> _Task description_: Word for word, copy out the data below, omitting pictures.

> _Input for this task_:
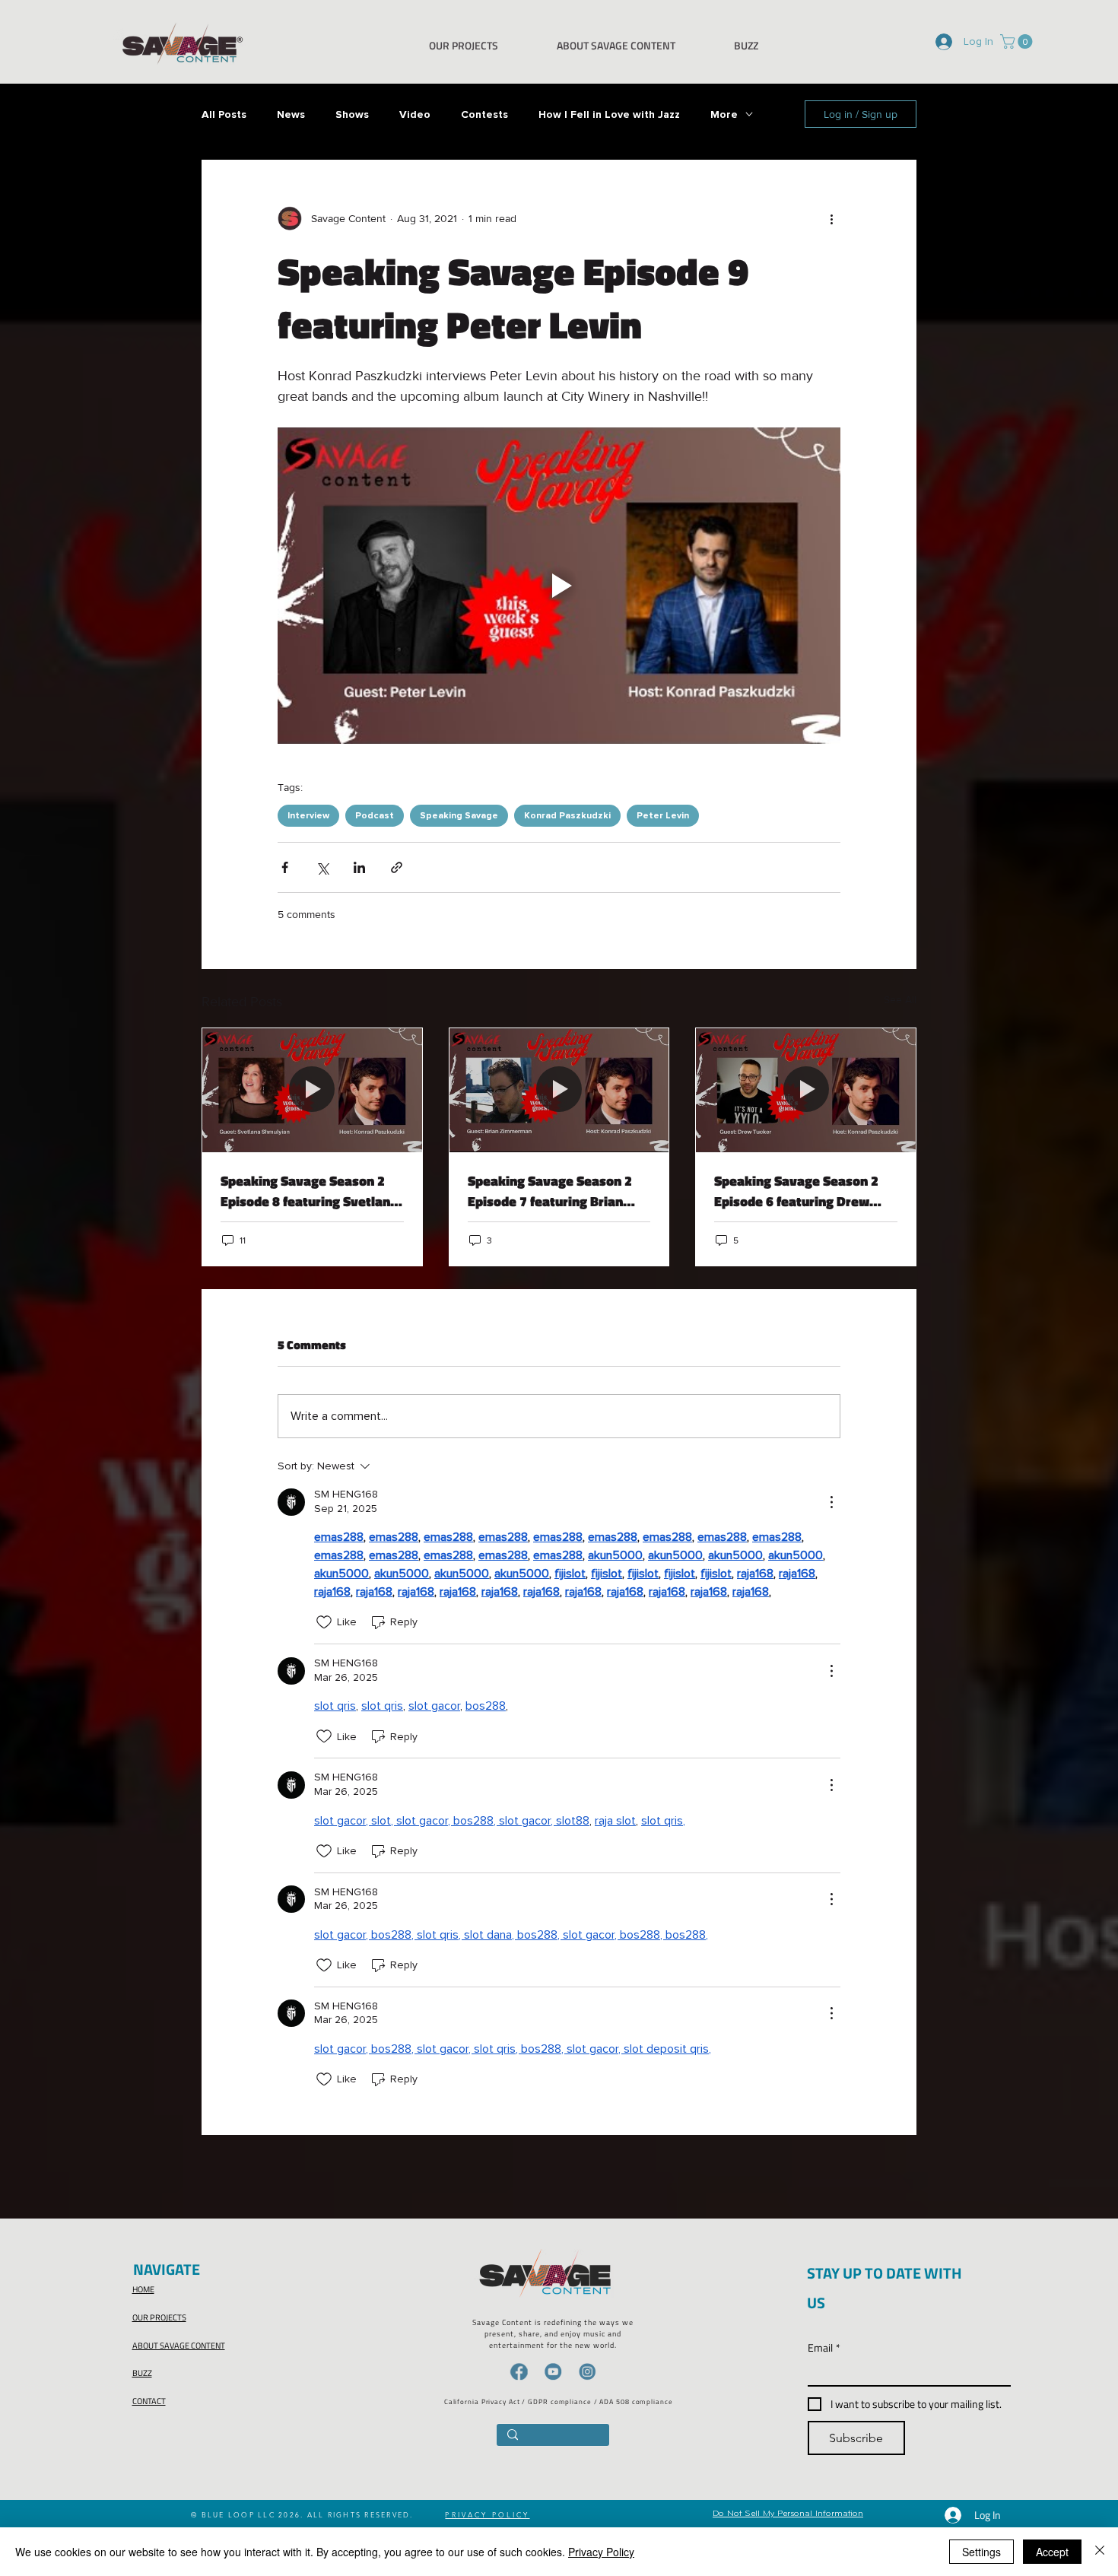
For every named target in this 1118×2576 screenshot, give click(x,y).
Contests (484, 114)
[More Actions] (831, 1502)
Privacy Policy (601, 2551)
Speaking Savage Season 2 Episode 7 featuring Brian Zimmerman (550, 1191)
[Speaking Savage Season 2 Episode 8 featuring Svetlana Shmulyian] (312, 1089)
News (291, 114)
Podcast (374, 815)
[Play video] (559, 585)
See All (900, 999)
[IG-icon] (587, 2371)
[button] (1018, 41)
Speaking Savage (459, 815)
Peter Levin (663, 815)
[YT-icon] (553, 2371)
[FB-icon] (519, 2371)
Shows (352, 114)
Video (414, 114)
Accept (1052, 2551)
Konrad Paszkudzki (567, 815)
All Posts (224, 114)
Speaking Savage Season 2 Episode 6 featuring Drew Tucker (796, 1191)
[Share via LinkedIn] (359, 867)
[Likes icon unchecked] (324, 1622)
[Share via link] (396, 867)
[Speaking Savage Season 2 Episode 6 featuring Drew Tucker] (806, 1089)
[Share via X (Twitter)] (322, 867)
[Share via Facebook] (285, 867)
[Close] (1100, 2551)
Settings (981, 2551)
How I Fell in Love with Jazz (609, 114)
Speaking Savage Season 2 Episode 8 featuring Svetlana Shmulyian (309, 1191)
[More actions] (831, 218)
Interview (308, 815)
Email (824, 2347)
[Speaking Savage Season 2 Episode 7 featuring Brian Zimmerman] (559, 1089)
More (724, 114)
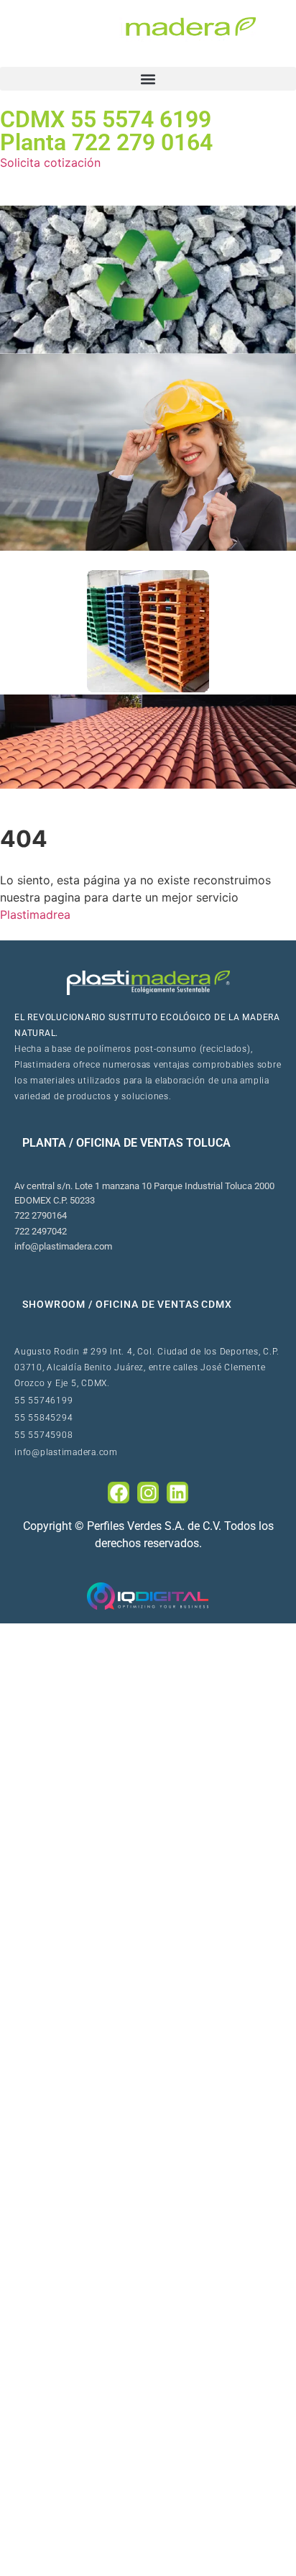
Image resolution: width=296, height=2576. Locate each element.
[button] (148, 79)
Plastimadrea (35, 914)
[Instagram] (148, 1492)
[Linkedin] (177, 1492)
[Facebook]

> _Solution for this task_:
For every named target in this 1118×2576 screenshot, give click(x,y).
Contests (484, 114)
[More Actions] (831, 1502)
Privacy Policy (601, 2551)
Speaking Savage Season 2 Episode 7 featuring Brian Zimmerman (550, 1191)
[Speaking Savage Season 2 Episode 8 featuring Svetlana Shmulyian] (312, 1089)
News (291, 114)
Podcast (374, 815)
[Play video] (559, 585)
See All (900, 999)
[IG-icon] (587, 2371)
[button] (1018, 41)
Speaking Savage (459, 815)
Peter Levin (663, 815)
[YT-icon] (553, 2371)
[FB-icon] (519, 2371)
Shows (352, 114)
Video (414, 114)
Accept (1052, 2551)
Konrad Paszkudzki (567, 815)
All Posts (224, 114)
Speaking Savage Season 2 Episode 6 featuring Drew Tucker (796, 1191)
[Share via LinkedIn] (359, 867)
[Likes icon unchecked] (324, 1622)
[Share via link] (396, 867)
[Speaking Savage Season 2 Episode 6 featuring Drew Tucker] (806, 1089)
[Share via X (Twitter)] (322, 867)
[Share via Facebook] (285, 867)
[Close] (1100, 2551)
Settings (981, 2551)
How I Fell in Love with Jazz (609, 114)
Speaking Savage Season 2 Episode 8 featuring Svetlana Shmulyian (309, 1191)
[More actions] (831, 218)
Interview (308, 815)
Email (824, 2347)
[Speaking Savage Season 2 Episode 7 featuring Brian Zimmerman] (559, 1089)
More (724, 114)
Image resolution: width=296, height=2576. Locate each element.
[button] (148, 79)
Plastimadrea (35, 914)
[Instagram] (148, 1492)
[Linkedin] (177, 1492)
[Facebook]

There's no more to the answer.